Relationship between mutations in phosphatidylinositol 3-kinase (PI3K) pathway members and response to buparlisib. Patient outcomes, including best overall response (BOR), median progression-free survival (PFS), and median overall survival (OS), are shown in the top rows; tumor genotyping and immunohistochemistry (IHC) results are shown in the middle rows; and integrative biomarker analysis for PI3K/PTEN signaling is shown in the bottom rows. Missense mutations are displayed in green, amplifications in orange, and deletions in blue.
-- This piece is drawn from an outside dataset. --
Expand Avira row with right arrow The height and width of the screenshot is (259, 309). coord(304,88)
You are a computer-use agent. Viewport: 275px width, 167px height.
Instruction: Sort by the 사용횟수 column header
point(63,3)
All mutations were reviewed by a molecular diagnostician to confirm that they were deemed pathogenic/hotspot mutations and were not commonly identified in normal databases as germline single nucleotide polymorphisms.

FIG A1.

Treatment schema. CR, complete response; GBM, glioblastoma; IHC, immunohistochemistry; MRI, magnetic resonance imaging; pAKT, phosphorylated AKT; PD, progressive disease; PI3K, phosphatidylinositol 3-kinase; PR, partial response; SD, stable disease.

FIG A2.

Phosphatidylinositol 3-kinase pathway modulation as a result of buparlisib in tumor tissue in the control cohort. Quantification of (A and B) phosphorylated AKT^S473 (pAKT^S473) and (C and D) phosphorylated S6 S235/236 (pS6_S235/236) immunohistochemistry staining in the surgical cohort. The control cohort consisted of seven patients treated with standard of care for whom surgical resection of tumor tissue was performed at initial diagnosis and recurrence. (B and D) Differences between groups were calculated using the paired Wilcoxon test.

FIG A3.

Phosphatidylinositol 3-kinase pathway modulation and changes in tumor cell proliferation as a result of buparlisib in tumor tissue in cohort 1. (A and B) Quantification of phosphorylated S6 S235/236 (pS6_S235/236) immunohistochemistry staining and (C and D) tumor cell proliferation as assessed by the IHC proliferation marker Ki-67 in the surgical cohort. (B and D) Differences between groups were calculated using the paired Wilcoxon test.

FIG A4.

Kaplan-Meier curves of (A) overall survival (OS) and (B) progression-free survival (PFS) in cohorts 1 and 2. IQR, interquartile range.

FIG A5.

Kaplan-Meier curves of overall survival (OS) and progression-free survival (PFS) by (A and B) IDH1/2 status, (C and D) PIK3CA/PIK3R1 status, and (E and F) PFS by PTEN status. Differences between groups were evaluated using the log-rank test. IQR, interquartile range.